:: PASSAGE TO READ ::
Porosity–permeability relationship: shoreface to paralic sandstones of the Heno Formation (Gert and Ravn Members), cored in selected wells. The plot is based on conventional core analysis data from the wells Gert-1 (Gert Mb); Ophelia-1, Gwen-2, Jeppe-1 and Rita-1 (Ravn Mb). The trend line is from Figure 17 and plotted for reference.
Formation pressures of the Svane-1, Hejre-1 and Gert-1 well
Palaeogeography
The Heno and Gertrud Plateaus formed a positive north–south trending area between the Mandal High to the NE and the Mid North Sea High to the SW (Fig. 9a–d). The back-barrier and shoreface sandstones of the Gert Member were deposited during the Late Kimmeridgian, when the transgression started in the deep part of the Feda Graben and moved towards the Heno and Gertrud Plateau margins and ultimately drowned the plateau areas (Fig. 9a, b). As the regional gradient on the plateau areas was low, the transgression was rapid, leaving only a thin section of back-barrier sediments overlain by thin shoreface sands and topped by offshore claystones (Fig. 6, Jeppe-1) (Johannessen et al. 1996; Johannessen 2003).
The upper parts of the shoreface sandstones are back-stepping and are overlain by offshore claystones of the Lola Formation in the basin areas (Figs 6 & 7). On the higher plateaus, the water depth was too shallow and energy levels too high for deposition of clay and thus sandstones were deposited here, for example, Jeppe-1 (Fig. 6).
Upper Kimmeridgian shallow marine sandstones
Distribution and stratigraphy
The sandstones referred to the Ravn Member (Fig. 2) (Michelsen et al. 2003) were deposited in the same areas as the Gert Member, later during the Late Kimmeridgian (Fig. 9c–e) (Johannessen et al. 1996; Andsbjerg & Dybkjær 2003; Johannessen 2003). The succession is represented by cores in the Rita-1, Ophelia-1, Jeppe-1 and Gwen-2 wells in this paper (Figs 6 & 7).

:: INPUT DATA ::
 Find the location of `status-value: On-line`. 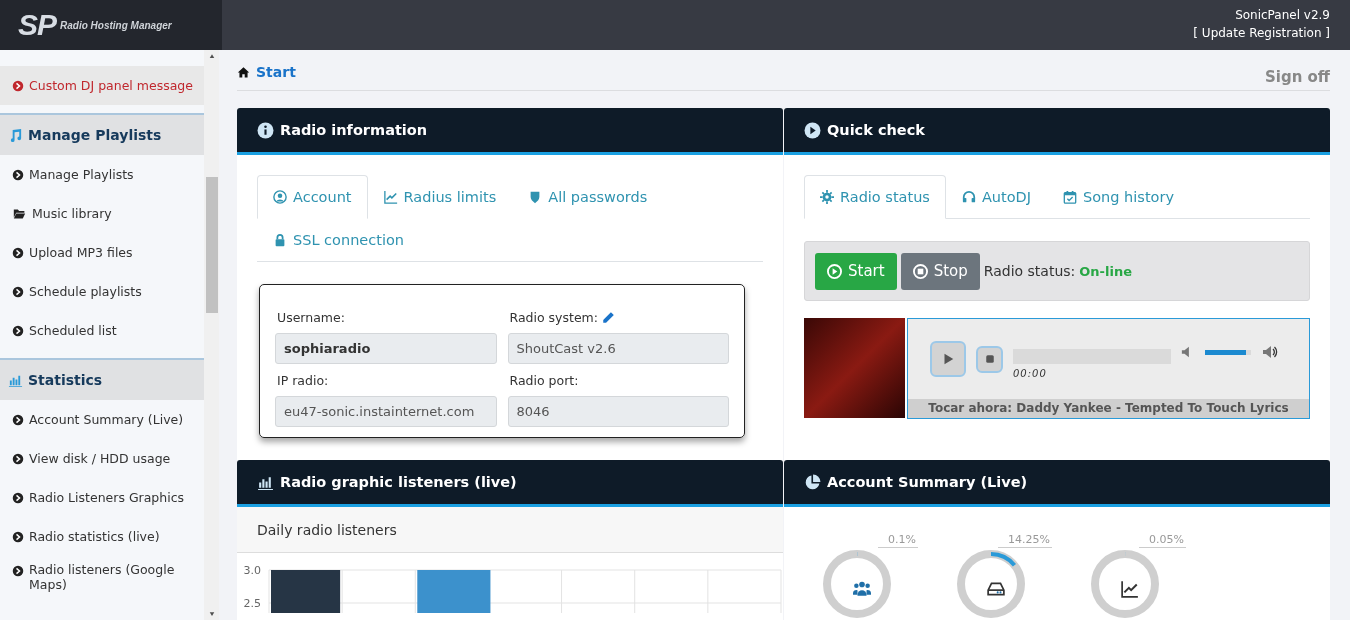

status-value: On-line is located at coordinates (1106, 271).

:: WHAT YOU NEED TO DO ::
1. In the passage on the Heno Formation, reproduce the text word for word, beginning at the words "Formation pressures of" and stopping after "1996; Johannessen 2003).".
2. According to the passage on the Heno Formation, why were sandstones rather than clay deposited on the higher plateaus? Answer in one to three sentences.
3. Summarize the passage on the Heno Formation in three sentences.

:: ANSWER SET ::
1.
Formation pressures of the Svane-1, Hejre-1 and Gert-1 well
Palaeogeography
The Heno and Gertrud Plateaus formed a positive north–south trending area between the Mandal High to the NE and the Mid North Sea High to the SW (Fig. 9a–d). The back-barrier and shoreface sandstones of the Gert Member were deposited during the Late Kimmeridgian, when the transgression started in the deep part of the Feda Graben and moved towards the Heno and Gertrud Plateau margins and ultimately drowned the plateau areas (Fig. 9a, b). As the regional gradient on the plateau areas was low, the transgression was rapid, leaving only a thin section of back-barrier sediments overlain by thin shoreface sands and topped by offshore claystones (Fig. 6, Jeppe-1) (Johannessen et al. 1996; Johannessen 2003).

2. On the higher plateaus, the water was too shallow and energy levels were too high for clay to be deposited, so sandstones were laid down there instead. Jeppe-1 is one example.

3. The Heno and Gertrud Plateaus formed a positive north–south trending area between the Mandal High and the Mid North Sea High. During the Late Kimmeridgian, a transgression moved from the Feda Graben toward the plateau margins and drowned the plateaus, and because the regional gradient was low it was rapid, leaving thin back-barrier and shoreface sediments of the Gert Member topped by offshore claystones. Later in the Late Kimmeridgian, the sandstones of the Ravn Member were deposited in the same areas, and they are represented by cores in the Rita-1, Ophelia-1, Jeppe-1 and Gwen-2 wells.